What does childcare have to do with your business? A lot more than many realize. Vanessa Freytag is the President and CEO at 4C for Children and the Board Chair of the Human Services Chamber, and today we’re talking about the Cliff Effect. What is it, and why should you care as an employer — and a human being?
What is the Cliff Effect?
As you progress in your journey as an employee, there’s a point at which the benefits drop off as you earn more. For example, you might receive a raise of $2000 each year, but lose your child care benefits worth $5000 a year. Many employees turn down raises or walk away from their jobs because they literally cannot afford the promotion.
Steps for change
Businesses need to advocate on this issue where these benefits peel off. This has everything to do with decisions in the legislature, and you have an opportunity to weigh in heavily and be heard.
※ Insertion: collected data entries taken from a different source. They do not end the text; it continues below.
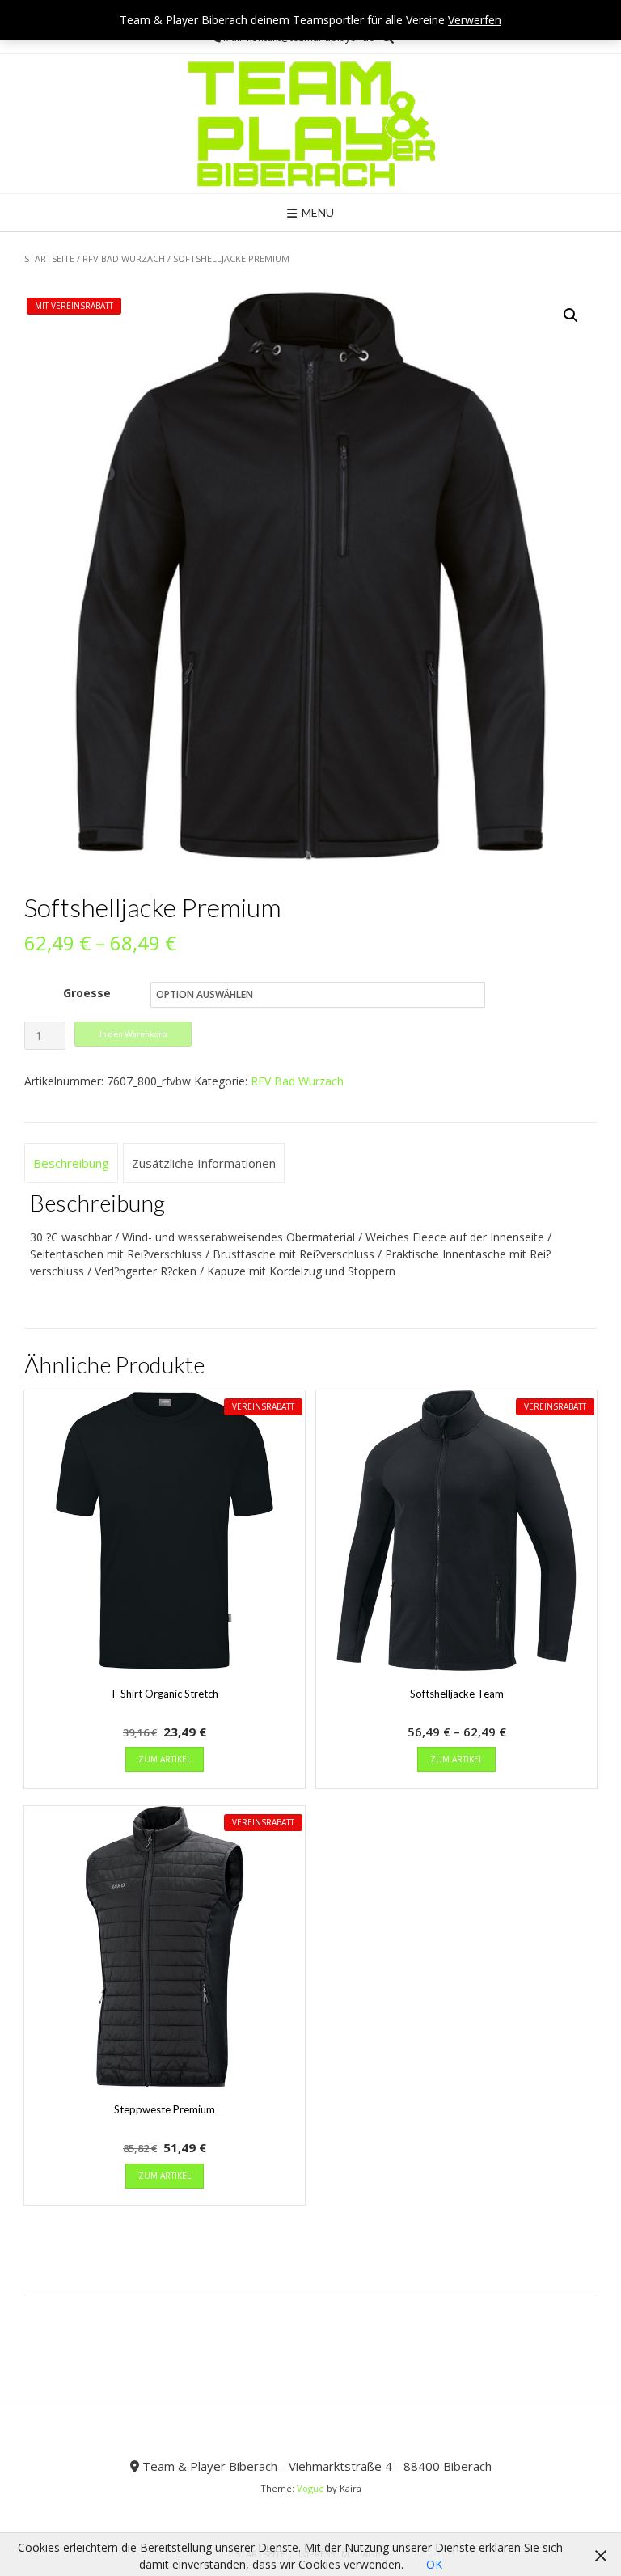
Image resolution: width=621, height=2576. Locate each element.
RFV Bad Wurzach (123, 258)
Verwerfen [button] (474, 19)
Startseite (49, 258)
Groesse (87, 992)
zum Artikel (164, 1759)
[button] (570, 315)
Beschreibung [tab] (71, 1163)
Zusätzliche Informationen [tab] (204, 1163)
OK (434, 2564)
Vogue (310, 2488)
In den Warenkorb (133, 1033)
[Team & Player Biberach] (311, 123)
At 4C For Children, they perform three major functions in the community:
- Help childcare providers improve the educational quality of their programs
- Administer child nutrition programs, because 90% of brain growth happens between 0 and 5 years, and you have to fuel it with healthy food
- Work with parents to help them connect to child care that meets their needs, which gets complicated if you’re a low-income family, have limited or no transportation, have off-hours shift work, and so on.
It’s not an issue of whether or not somebody has a desire to work hard; if you don’t have a place for your child to go while you’re working, then you can’t work. It’s not just an education issue, it is absolutely an employment issue.
Where do you see great advancements in early childhood and where we need to go as a community?
Employers want a person who has the right problem solving skills, the ability to work as part of a team, the ability to follow a leader and to be a leader, and the employer can teach them whatever else they need to know. Those skills are called executive function skills, and the basis of it is all formed from the ages of 0 to 5.
We’ve come to understand what’s helping children succeed or not when they get to school, and ultimately, when they get to your door as a potential employee.
What can business leaders do to get involved with this?
By June 30, 2020, any licensed child care program that doesn’t attain the first level of quality cannot serve families on vouchers. As an employer, it’s not just about your future employees, it’s about your employees right this second, because this is their child care.
Businesses need to help make this possible because there are fewer than 22 months to get this done. As employers, it’s easy to think that it’s the employees’ problem, but that’s not true. It is everyone’s problem.
You went through a leadership transition. What led you down the path of where you’re at today?
Vanessa had been at the Women’s Fund and loved her work there, but after about seven years, she realized that she missed working close to the frontlines, where the actual difference happened each day.
When she did the Cliff Effect report, she realized that the lens many people had — to work harder and you’ll get out of poverty — was wrong. Working harder is the very act that pulls you back down. Now she helps businesses understand that this is our issue right this second.
The pieces fell into place, and with 4C For Children, she had the opportunity to take something that was already very good and say, how do I preserve this legacy? And how do I help us figure out where we should go next?